DESCRIPTION OF THE TASK —
In this exercise, copy exactly the lines from the one that contains "You are a computer-use" through the end of the entries below; pictures are not copied.

START STUDY MATERIAL

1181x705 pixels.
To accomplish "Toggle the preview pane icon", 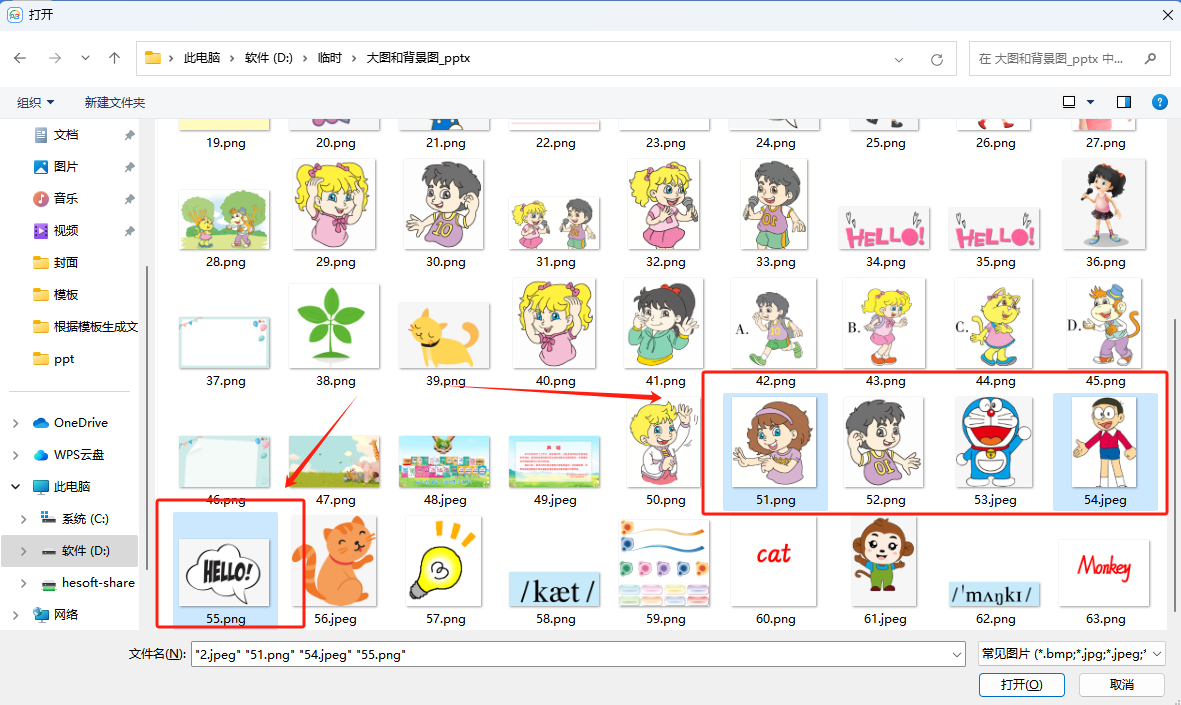I will click(1122, 101).
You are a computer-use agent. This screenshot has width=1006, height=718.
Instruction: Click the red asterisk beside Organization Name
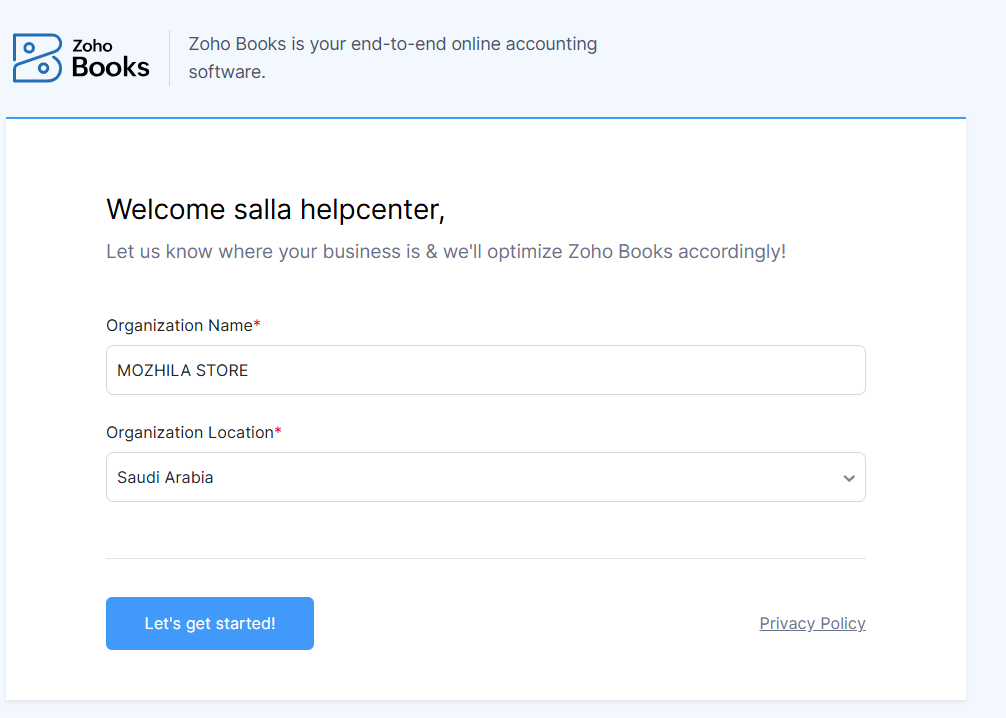[x=257, y=325]
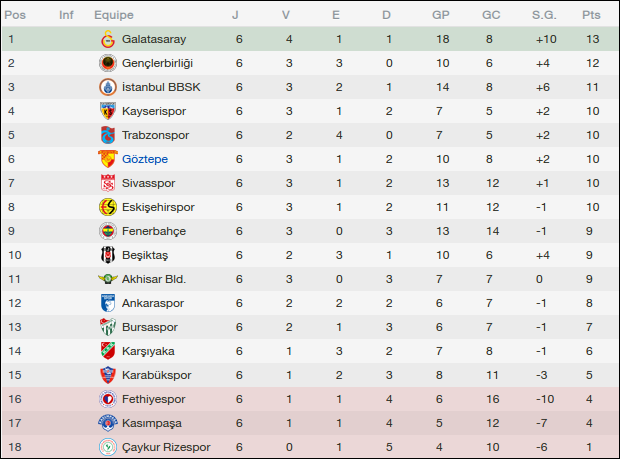Image resolution: width=620 pixels, height=459 pixels.
Task: Click the Kayserispor club crest
Action: [x=107, y=111]
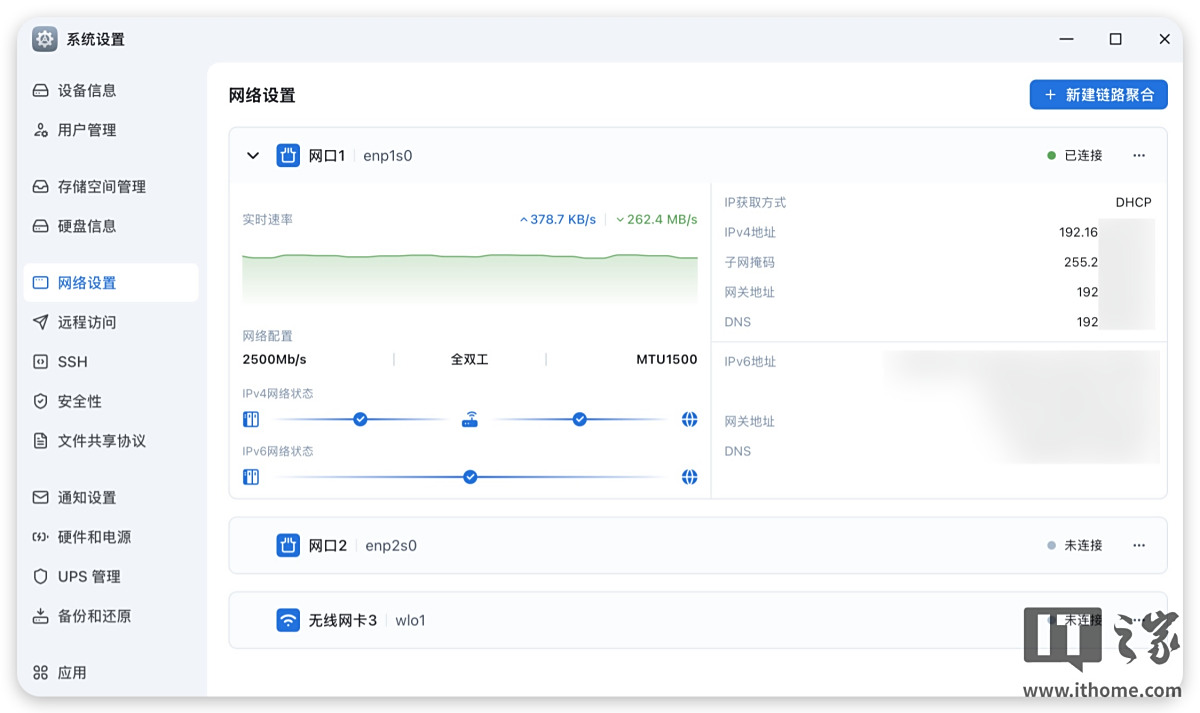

END STUDY MATERIAL

WRITTEN ANSWER —
You are a computer-use agent. This screenshot has width=1006, height=718.
Instruction: Click the red asterisk beside Organization Name
[x=257, y=325]
Image resolution: width=620 pixels, height=459 pixels.
Task: Click the Kayserispor club crest
Action: [x=107, y=111]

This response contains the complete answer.